体調が回復したとはいえ、試していた治療はすべて終わり、在宅医療でできる限りの延命を図っている状態だった。あとどれだけ生きられるかわからない。2023年2月から4月にかけて執筆したと思われる解説文からは、限られた時間を意識する緊張感が通底しているように感じる。

1人出版社を始めて高揚する当時の岡田さんと、それを眺めて解説文を書く岡田さん。この二重奏を読み進めると、元気な頃からたびたび死に思いを巡らせていたとわかるが、同時に時期による捉え方の違いにも気づかされる。

先に引用した2020年3月17日の投稿――『マーシャル、父の戦場』の主人公である佐藤冨五郎さんについての記事の解説文にはこうある。

<マーシャル諸島ウォッチェ環礁で餓死した39歳の日本兵・佐藤冨五郎さんは、いつごろから自分の死を意識したのだろうか。途中までは、何とかして生き残って故郷に戻りたいと強く思っていたに違いない。その気持ちが体調の変化とともに徐々に揺らいでいき、やはり自分はここで死ぬしかないのかと感じるようになったのはいつ頃からなのだろう。
 最晩年の日記を読むと、その心の変化が少しずつわかるような気がしてくる。栄養失調で身体が思うように動かす、周囲の迷惑になることを心配しつつ、何とか生きていきたいと願う、そんな日々が綴られていく。>

(『憶えている』/222-223Pより)

かつては遠くにあった死が、いまは近くに迫っている。それゆえに、先人が残した死の諸相の見方が変わってきたのかもしれない。しかしそれでいて、岡田さんの筆致に動揺の色はない。

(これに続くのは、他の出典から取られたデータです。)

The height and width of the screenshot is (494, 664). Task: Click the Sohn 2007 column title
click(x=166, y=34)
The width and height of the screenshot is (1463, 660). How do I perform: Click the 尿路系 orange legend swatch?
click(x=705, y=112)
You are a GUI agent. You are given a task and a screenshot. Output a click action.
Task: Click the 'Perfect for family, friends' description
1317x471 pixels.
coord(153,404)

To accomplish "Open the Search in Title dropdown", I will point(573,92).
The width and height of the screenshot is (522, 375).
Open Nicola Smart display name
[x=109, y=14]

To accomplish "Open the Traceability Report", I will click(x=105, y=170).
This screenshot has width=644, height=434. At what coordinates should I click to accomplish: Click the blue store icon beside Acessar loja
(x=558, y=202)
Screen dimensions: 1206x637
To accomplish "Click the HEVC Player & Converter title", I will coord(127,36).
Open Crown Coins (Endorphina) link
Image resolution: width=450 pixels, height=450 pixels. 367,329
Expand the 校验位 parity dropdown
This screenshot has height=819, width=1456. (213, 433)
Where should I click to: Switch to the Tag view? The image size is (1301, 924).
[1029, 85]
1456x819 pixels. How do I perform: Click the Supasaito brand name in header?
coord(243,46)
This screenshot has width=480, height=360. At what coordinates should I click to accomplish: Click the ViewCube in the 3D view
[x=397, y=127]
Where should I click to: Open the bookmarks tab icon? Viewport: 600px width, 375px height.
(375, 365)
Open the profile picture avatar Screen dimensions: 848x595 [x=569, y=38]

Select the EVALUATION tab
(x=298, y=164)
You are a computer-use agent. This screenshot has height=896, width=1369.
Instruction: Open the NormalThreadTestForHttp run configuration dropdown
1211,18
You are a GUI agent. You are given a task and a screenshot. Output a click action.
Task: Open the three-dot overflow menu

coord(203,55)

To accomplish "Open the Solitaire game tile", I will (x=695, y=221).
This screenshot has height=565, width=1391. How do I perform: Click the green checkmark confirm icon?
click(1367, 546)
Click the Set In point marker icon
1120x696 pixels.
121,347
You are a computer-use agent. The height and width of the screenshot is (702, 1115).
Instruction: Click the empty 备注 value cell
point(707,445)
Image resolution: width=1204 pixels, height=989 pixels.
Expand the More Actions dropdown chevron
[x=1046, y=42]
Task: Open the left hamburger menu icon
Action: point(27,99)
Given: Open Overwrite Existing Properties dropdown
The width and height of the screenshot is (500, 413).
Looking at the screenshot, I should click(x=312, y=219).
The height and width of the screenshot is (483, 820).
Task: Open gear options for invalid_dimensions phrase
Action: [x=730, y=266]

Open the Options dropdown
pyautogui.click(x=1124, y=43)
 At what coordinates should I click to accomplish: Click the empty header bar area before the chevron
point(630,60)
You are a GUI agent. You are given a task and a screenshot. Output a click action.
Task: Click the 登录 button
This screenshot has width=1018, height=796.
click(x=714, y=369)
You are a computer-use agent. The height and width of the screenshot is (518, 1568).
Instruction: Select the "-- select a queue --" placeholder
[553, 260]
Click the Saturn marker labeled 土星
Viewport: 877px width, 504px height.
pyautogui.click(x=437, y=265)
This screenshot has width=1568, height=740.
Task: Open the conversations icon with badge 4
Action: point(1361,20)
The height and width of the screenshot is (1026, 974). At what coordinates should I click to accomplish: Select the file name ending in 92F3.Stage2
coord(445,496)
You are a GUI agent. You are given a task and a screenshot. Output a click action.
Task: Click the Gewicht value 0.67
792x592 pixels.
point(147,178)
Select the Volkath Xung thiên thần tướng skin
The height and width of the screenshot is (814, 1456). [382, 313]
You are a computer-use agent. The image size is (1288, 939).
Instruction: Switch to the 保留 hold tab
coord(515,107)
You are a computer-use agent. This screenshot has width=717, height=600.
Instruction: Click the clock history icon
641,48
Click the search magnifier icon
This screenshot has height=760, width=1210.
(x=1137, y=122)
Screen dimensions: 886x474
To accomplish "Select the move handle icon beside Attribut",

解説文の岡田さんは、死への抵抗や恐怖心、あるいは無念の情のようなものをほとんどにじませない。従容として死を受け入れる静かな姿勢が貫かれているように感じた。それは強烈に死を覚悟した2022年末を経験したゆえの達観なのかもしれないし、書籍として残す前提の文章だからなのかもしれない。

「できれば僕も一緒に歩んでいきたかった。」

抜粋記事と解説文のタイムラグは次第に小さくなり、最終盤は完全に時間軸が一致する。解説文が載る最後の抜粋は2023年4月13日のもので、みずき書林の創立5周年に感謝を述べる内容だった。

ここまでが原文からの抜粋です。